Page:Tolstoï - Anna Karénine, 1910, tome 1.djvu/288

Cette page a été validée par deux contributeurs.

Agathe Mikhaïlovna, qui avait à cœur l’honneur de la maison, l’arrêta au passage dans le vestibule pour lui adresser quelques questions au sujet du dîner.

« Faites ce que vous voudrez, mais dépêchez-vous », répondit-il en continuant son chemin.
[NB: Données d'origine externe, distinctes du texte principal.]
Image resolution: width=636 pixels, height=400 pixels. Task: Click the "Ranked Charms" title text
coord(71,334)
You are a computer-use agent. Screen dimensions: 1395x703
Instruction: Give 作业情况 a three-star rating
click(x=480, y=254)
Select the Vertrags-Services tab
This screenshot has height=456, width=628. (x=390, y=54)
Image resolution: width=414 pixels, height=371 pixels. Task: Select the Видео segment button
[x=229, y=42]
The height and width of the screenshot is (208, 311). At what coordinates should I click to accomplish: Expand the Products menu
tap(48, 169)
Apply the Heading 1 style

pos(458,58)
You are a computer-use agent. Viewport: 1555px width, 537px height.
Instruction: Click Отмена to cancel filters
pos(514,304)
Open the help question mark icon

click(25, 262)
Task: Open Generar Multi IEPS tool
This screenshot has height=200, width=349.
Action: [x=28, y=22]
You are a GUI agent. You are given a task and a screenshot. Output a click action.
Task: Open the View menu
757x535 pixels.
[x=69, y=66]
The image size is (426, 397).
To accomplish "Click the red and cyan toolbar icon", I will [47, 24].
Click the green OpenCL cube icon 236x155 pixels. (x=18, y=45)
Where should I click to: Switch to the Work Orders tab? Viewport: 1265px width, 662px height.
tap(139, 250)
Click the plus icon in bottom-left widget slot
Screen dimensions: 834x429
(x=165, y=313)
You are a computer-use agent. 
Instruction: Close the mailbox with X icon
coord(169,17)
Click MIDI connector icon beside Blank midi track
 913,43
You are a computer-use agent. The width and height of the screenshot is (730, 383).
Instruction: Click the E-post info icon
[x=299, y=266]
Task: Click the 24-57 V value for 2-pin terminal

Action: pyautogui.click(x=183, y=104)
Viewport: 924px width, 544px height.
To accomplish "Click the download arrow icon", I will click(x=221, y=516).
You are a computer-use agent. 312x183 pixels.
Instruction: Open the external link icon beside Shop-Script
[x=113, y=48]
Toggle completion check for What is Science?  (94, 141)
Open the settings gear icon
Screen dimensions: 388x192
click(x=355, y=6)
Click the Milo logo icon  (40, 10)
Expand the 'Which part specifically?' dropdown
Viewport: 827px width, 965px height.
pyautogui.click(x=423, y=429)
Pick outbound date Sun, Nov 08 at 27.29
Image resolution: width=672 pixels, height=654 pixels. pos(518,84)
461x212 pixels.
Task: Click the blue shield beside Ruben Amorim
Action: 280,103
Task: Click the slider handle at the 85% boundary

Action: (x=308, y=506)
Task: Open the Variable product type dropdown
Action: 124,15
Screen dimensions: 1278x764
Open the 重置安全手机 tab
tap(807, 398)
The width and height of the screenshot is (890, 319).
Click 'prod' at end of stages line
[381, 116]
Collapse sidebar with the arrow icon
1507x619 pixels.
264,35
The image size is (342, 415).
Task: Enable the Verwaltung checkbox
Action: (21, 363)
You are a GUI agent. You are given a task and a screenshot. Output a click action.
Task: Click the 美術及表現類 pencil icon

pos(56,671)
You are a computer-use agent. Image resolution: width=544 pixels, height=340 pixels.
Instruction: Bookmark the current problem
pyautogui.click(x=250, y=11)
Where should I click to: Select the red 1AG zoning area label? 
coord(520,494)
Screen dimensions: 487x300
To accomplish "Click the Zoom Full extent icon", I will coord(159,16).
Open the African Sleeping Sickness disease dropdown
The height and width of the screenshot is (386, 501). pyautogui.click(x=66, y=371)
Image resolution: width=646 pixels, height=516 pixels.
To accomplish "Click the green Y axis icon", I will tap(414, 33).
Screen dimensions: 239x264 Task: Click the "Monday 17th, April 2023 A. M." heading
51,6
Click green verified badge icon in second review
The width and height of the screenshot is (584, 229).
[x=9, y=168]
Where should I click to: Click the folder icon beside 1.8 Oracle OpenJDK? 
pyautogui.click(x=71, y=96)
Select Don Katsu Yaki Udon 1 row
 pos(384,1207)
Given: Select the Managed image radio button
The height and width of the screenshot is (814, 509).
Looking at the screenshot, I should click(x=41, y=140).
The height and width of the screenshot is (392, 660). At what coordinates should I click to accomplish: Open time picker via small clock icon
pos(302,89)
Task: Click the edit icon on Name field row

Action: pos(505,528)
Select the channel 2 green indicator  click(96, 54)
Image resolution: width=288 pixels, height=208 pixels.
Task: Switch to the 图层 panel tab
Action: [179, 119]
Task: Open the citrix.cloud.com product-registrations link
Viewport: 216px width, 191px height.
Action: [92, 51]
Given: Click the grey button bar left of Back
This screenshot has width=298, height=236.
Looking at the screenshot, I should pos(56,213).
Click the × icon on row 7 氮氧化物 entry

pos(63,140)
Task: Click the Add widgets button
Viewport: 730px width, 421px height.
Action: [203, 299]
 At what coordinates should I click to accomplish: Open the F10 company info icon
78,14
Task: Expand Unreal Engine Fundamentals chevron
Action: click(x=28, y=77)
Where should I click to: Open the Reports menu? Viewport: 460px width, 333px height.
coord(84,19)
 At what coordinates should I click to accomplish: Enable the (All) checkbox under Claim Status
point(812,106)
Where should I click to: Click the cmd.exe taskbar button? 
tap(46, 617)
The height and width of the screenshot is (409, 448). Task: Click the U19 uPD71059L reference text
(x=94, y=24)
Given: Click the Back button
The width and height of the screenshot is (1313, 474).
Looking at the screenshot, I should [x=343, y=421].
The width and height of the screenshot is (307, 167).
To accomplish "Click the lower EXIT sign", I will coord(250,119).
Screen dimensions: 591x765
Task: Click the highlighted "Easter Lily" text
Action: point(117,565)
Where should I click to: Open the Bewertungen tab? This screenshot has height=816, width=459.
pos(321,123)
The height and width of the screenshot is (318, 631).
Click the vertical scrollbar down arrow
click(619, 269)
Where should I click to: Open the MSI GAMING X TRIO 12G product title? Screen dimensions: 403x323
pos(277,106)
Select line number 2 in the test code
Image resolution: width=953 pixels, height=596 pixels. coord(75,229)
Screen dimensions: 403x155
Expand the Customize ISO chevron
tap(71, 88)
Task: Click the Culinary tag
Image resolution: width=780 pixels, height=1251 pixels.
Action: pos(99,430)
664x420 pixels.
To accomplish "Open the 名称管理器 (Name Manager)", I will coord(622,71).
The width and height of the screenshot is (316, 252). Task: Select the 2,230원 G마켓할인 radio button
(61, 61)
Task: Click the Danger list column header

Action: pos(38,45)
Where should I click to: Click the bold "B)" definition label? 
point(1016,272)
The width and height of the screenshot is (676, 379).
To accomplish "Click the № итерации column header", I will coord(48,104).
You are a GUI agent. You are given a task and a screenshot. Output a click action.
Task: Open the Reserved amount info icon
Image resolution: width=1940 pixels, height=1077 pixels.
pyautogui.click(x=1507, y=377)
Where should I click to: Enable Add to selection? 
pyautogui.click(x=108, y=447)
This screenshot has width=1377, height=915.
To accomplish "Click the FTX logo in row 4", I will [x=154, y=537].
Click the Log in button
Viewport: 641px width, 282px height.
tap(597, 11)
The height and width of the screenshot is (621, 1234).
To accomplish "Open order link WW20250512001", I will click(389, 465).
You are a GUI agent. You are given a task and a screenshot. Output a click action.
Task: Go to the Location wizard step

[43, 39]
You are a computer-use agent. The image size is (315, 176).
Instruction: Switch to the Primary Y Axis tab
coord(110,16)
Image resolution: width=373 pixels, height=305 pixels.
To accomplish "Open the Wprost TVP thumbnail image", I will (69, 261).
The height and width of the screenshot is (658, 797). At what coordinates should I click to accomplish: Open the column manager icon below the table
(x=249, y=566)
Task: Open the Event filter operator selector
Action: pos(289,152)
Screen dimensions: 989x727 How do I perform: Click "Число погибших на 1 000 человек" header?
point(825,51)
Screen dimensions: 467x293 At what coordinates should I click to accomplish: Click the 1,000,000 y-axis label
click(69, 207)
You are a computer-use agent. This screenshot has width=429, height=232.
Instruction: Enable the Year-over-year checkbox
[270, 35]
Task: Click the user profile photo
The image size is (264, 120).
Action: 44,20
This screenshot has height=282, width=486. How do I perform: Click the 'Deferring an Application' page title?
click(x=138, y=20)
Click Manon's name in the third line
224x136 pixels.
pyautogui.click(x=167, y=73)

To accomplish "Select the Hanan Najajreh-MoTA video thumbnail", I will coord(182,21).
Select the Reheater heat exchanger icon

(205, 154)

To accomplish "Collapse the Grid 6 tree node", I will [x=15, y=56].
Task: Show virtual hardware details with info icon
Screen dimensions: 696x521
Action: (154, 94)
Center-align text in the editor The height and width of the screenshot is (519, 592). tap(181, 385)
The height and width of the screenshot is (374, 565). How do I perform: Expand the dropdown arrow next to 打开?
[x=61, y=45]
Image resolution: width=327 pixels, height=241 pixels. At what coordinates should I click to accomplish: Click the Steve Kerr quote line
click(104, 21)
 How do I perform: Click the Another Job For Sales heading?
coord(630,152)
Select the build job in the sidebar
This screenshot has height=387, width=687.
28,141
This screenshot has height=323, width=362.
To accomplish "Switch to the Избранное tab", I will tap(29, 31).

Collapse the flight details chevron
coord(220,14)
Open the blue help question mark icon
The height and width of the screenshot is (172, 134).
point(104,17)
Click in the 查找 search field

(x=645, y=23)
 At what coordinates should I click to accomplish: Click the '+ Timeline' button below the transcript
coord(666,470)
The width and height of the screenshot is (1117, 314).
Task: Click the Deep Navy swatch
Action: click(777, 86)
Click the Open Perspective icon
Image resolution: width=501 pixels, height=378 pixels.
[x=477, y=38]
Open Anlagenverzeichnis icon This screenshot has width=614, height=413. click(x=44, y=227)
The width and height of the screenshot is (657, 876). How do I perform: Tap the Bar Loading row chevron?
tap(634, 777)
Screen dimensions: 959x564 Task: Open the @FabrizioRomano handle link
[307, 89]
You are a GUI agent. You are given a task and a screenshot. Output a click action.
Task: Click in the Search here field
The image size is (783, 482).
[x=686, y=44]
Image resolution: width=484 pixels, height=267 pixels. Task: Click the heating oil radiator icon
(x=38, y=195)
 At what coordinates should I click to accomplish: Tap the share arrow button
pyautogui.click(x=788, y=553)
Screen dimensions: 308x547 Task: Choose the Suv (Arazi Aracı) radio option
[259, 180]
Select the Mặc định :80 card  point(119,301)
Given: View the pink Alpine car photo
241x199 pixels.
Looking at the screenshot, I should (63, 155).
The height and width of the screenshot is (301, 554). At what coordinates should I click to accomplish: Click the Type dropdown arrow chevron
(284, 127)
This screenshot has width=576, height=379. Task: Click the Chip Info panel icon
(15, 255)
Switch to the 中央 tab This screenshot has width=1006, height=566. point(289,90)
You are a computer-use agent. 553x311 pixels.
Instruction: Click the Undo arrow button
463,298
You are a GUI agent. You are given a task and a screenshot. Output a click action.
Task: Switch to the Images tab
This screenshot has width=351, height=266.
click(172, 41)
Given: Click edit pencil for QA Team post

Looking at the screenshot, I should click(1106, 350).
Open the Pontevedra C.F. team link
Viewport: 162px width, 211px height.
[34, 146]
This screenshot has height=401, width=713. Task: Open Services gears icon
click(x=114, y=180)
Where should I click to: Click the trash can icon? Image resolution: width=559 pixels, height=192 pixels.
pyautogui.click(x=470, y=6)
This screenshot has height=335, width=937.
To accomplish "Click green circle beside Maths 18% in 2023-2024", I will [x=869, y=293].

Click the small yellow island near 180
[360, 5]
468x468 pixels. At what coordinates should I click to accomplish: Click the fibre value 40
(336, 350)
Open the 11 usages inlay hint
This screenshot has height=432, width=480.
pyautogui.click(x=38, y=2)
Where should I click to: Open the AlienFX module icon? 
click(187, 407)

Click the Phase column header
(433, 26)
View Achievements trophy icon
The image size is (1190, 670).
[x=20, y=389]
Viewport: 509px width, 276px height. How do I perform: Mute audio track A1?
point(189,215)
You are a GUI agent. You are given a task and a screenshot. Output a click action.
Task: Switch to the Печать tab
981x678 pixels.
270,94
Quand il rentra, Stépane Arcadiévitch, lavé, peigné et souriant, sortait de sa chambre. Ils montèrent ensemble au premier.

« Que je suis donc content d’être parvenu jusqu’à toi ! Je vais enfin être initié aux mystères de ton existence ! Vraiment je te porte envie. Quelle maison ! Comme tout y est commode, clair, gai, disait Stépane Arcadiévitch, oubliant que les jours clairs et le printemps n’étaient pas toujours là. Et ta vieille bonne ! quelle brave femme ! Il ne manque qu’une jolie soubrette en tablier blanc ; mais cela ne cadre pas avec ton style sévère et monastique. »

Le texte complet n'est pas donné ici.